*** Block opens ***

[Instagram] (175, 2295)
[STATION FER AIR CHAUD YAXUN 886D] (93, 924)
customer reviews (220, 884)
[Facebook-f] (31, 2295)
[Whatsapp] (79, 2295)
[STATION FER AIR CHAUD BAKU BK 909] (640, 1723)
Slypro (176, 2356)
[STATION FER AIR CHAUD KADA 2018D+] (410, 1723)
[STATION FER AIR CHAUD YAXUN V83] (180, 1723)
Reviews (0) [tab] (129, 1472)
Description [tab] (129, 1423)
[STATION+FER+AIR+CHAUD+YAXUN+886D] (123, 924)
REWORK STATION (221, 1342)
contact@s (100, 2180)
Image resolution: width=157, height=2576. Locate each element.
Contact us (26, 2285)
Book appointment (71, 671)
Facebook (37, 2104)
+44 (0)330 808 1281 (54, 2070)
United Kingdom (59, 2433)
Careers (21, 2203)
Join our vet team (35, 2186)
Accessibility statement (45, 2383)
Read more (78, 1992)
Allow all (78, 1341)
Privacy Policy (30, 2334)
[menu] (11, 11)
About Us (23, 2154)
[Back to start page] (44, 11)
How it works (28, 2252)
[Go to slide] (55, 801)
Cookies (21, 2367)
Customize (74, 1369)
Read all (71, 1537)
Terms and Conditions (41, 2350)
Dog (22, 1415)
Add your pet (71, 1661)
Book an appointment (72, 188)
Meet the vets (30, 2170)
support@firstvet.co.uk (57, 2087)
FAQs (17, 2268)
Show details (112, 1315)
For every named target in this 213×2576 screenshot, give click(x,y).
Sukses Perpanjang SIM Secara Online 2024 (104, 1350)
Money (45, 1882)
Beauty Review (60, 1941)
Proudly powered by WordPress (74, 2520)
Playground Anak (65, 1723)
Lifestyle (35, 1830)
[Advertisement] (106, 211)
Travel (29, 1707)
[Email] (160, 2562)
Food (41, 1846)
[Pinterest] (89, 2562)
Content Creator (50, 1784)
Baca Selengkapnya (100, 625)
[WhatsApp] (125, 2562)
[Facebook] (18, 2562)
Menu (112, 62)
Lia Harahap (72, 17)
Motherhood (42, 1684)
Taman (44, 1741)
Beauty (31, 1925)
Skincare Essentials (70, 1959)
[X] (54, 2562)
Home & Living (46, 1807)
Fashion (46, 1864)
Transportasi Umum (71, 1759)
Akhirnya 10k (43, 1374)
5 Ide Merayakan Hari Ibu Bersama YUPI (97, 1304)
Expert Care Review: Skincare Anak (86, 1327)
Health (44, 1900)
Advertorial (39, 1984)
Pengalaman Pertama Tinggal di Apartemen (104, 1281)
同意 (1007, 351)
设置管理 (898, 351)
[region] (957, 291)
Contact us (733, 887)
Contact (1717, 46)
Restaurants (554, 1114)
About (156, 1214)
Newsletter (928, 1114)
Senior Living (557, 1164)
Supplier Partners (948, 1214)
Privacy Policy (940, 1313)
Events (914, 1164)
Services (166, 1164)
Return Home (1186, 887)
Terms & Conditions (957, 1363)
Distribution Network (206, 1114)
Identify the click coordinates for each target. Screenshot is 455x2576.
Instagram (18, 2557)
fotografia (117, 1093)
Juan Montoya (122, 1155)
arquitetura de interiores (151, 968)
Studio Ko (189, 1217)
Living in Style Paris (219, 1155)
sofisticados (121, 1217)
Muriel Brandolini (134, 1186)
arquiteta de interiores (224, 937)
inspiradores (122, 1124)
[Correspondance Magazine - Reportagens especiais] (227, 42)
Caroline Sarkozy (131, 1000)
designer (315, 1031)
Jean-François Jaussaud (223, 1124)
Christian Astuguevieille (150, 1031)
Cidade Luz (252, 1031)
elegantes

*** Block closes ***

With every line intact, output the listing above exactly.

• REPLY:
[Instagram] (175, 2295)
[STATION FER AIR CHAUD YAXUN 886D] (93, 924)
customer reviews (220, 884)
[Facebook-f] (31, 2295)
[Whatsapp] (79, 2295)
[STATION FER AIR CHAUD BAKU BK 909] (640, 1723)
Slypro (176, 2356)
[STATION FER AIR CHAUD KADA 2018D+] (410, 1723)
[STATION FER AIR CHAUD YAXUN V83] (180, 1723)
Reviews (0) [tab] (129, 1472)
Description [tab] (129, 1423)
[STATION+FER+AIR+CHAUD+YAXUN+886D] (123, 924)
REWORK STATION (221, 1342)
contact@s (100, 2180)
Image resolution: width=157, height=2576. Locate each element.
Contact us (26, 2285)
Book appointment (71, 671)
Facebook (37, 2104)
+44 (0)330 808 1281 (54, 2070)
United Kingdom (59, 2433)
Careers (21, 2203)
Join our vet team (35, 2186)
Accessibility statement (45, 2383)
Read more (78, 1992)
Allow all (78, 1341)
Privacy Policy (30, 2334)
[menu] (11, 11)
About Us (23, 2154)
[Back to start page] (44, 11)
How it works (28, 2252)
[Go to slide] (55, 801)
Cookies (21, 2367)
Customize (74, 1369)
Read all (71, 1537)
Terms and Conditions (41, 2350)
Dog (22, 1415)
Add your pet (71, 1661)
Book an appointment (72, 188)
Meet the vets (30, 2170)
support@firstvet.co.uk (57, 2087)
FAQs (17, 2268)
Show details (112, 1315)
For every named target in this 213×2576 screenshot, give click(x,y).
Sukses Perpanjang SIM Secara Online 2024 (104, 1350)
Money (45, 1882)
Beauty Review (60, 1941)
Proudly powered by WordPress (74, 2520)
Playground Anak (65, 1723)
Lifestyle (35, 1830)
[Advertisement] (106, 211)
Travel (29, 1707)
[Email] (160, 2562)
Food (41, 1846)
[Pinterest] (89, 2562)
Content Creator (50, 1784)
Baca Selengkapnya (100, 625)
[WhatsApp] (125, 2562)
[Facebook] (18, 2562)
Menu (112, 62)
Lia Harahap (72, 17)
Motherhood (42, 1684)
Taman (44, 1741)
Beauty (31, 1925)
Skincare Essentials (70, 1959)
[X] (54, 2562)
Home & Living (46, 1807)
Fashion (46, 1864)
Transportasi Umum (71, 1759)
Akhirnya 10k (43, 1374)
5 Ide Merayakan Hari Ibu Bersama YUPI (97, 1304)
Expert Care Review: Skincare Anak (86, 1327)
Health (44, 1900)
Advertorial (39, 1984)
Pengalaman Pertama Tinggal di Apartemen (104, 1281)
同意 (1007, 351)
设置管理 (898, 351)
[region] (957, 291)
Contact us (733, 887)
Contact (1717, 46)
Restaurants (554, 1114)
About (156, 1214)
Newsletter (928, 1114)
Senior Living (557, 1164)
Supplier Partners (948, 1214)
Privacy Policy (940, 1313)
Events (914, 1164)
Services (166, 1164)
Return Home (1186, 887)
Terms & Conditions (957, 1363)
Distribution Network (206, 1114)
Identify the click coordinates for each target. Screenshot is 455x2576.
Instagram (18, 2557)
fotografia (117, 1093)
Juan Montoya (122, 1155)
arquitetura de interiores (151, 968)
Studio Ko (189, 1217)
Living in Style Paris (219, 1155)
sofisticados (121, 1217)
Muriel Brandolini (134, 1186)
arquiteta de interiores (224, 937)
inspiradores (122, 1124)
[Correspondance Magazine - Reportagens especiais] (227, 42)
Caroline Sarkozy (131, 1000)
designer (315, 1031)
Jean-François Jaussaud (223, 1124)
Christian Astuguevieille (150, 1031)
Cidade Luz (252, 1031)
elegantes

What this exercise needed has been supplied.